The input device 1450 may be one or more of a variety of input devices, such as a mouse, keyboard, tracking ball, voice-input device, and the like. The output device 1460 may be one or more of a variety of output devices, such as a display, loudspeaker, printer, and the like. By means of the communication unit 1440, the computing device 1400 can further communicate with one or more external devices (not shown) such as the storage devices and display device, with one or more devices enabling the user to interact with the computing device 1400, or any devices (such as a network card, a modem and the like) enabling the computing device 1400 to communicate with one or more other computing devices, if required. Such communication can be performed via input/output (I/O) interfaces (not shown).

In some embodiments, instead of being integrated in a single device, some or all components of the computing device 1400 may also be arranged in cloud computing architecture. In the cloud computing architecture, the components may be provided remotely and work together to implement the functionalities described in the present disclosure. In some embodiments, cloud computing provides computing, software, data access and storage service, which will not require end users to be aware of the physical locations or configurations of the systems or hardware providing these services. In various embodiments, the cloud computing provides the services via a wide area network (such as Internet) using suitable protocols. For example, a cloud computing provider provides applications over the wide area network, which can be accessed through a web browser or any other computing components. The software or components of the cloud computing architecture and corresponding data may be stored on a server at a remote position. The computing resources in the cloud computing environment may be merged or distributed at locations in a remote data center. Cloud computing infrastructures may provide the services through a shared data center, though they behave as a single access point for the users. Therefore, the cloud computing architectures may be used to provide the components and functionalities described herein from a service provider at a remote location. Alternatively, they may be provided from a conventional server or installed directly or otherwise on a client device.

The computing device 1400 may be used to implement video encoding/decoding in embodiments of the present disclosure. The memory 1420 may include one or more video coding modules 1425 having one or more program instructions.

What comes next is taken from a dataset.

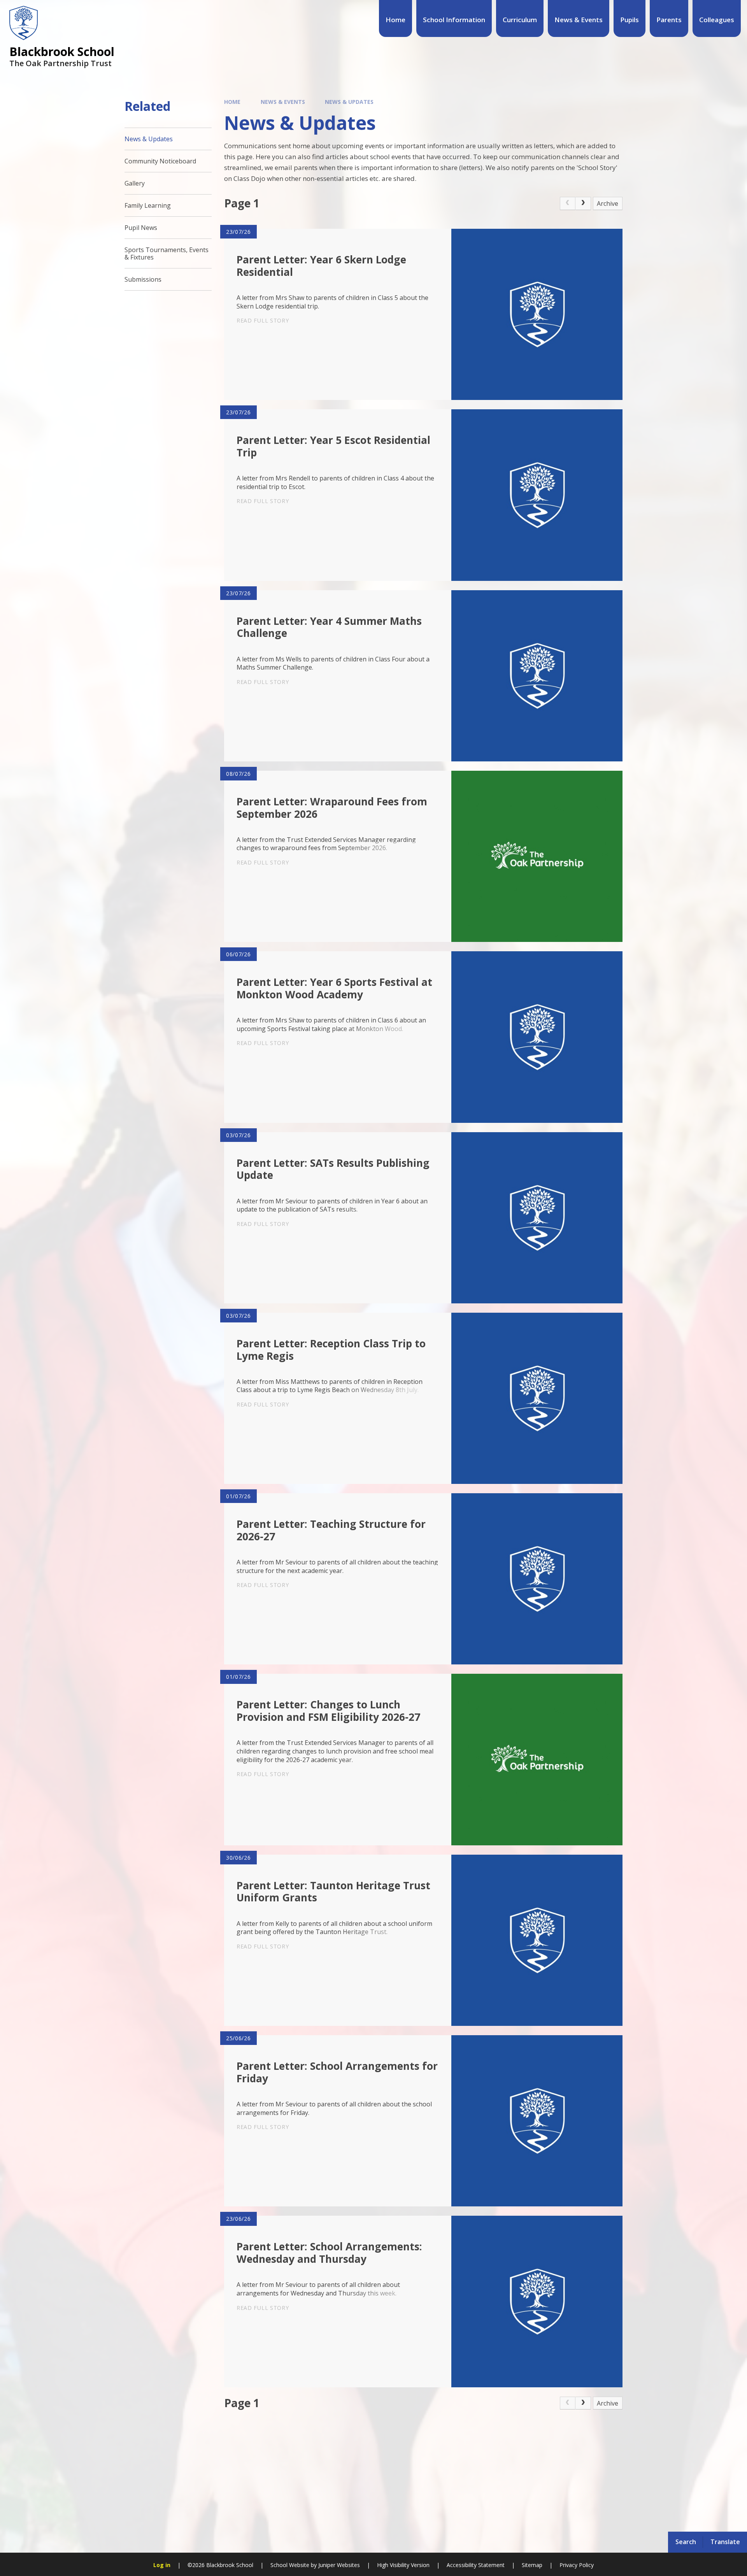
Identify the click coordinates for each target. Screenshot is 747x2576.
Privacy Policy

These modules are accessible and executable by the processing unit 1410 to perform the functionalities of the various embodiments described herein.

In the example embodiments of performing video encoding, the input device 1450 may receive video data as an input 1470 to be encoded. The video data may be processed, for example, by the video coding module 1425, to generate an encoded bitstream. The encoded bitstream may be provided via the output device 1460 as an output 1480.

In the example embodiments of performing video decoding, the input device 1450 may receive an encoded bitstream as the input 1470. The encoded bitstream may be processed, for example, by the video coding module 1425, to generate decoded video data. The decoded video data may be provided via the output device 1460 as the output 1480.

While this disclosure has been particularly shown and described with references to preferred embodiments thereof, it will be understood by those skilled in the art that various changes in form and details may be made therein without departing from the spirit and scope of the present application as defined by the appended claims. Such variations are intended to be covered by the scope of this present application. As such, the foregoing description of embodiments of the present application is not intended to be limiting.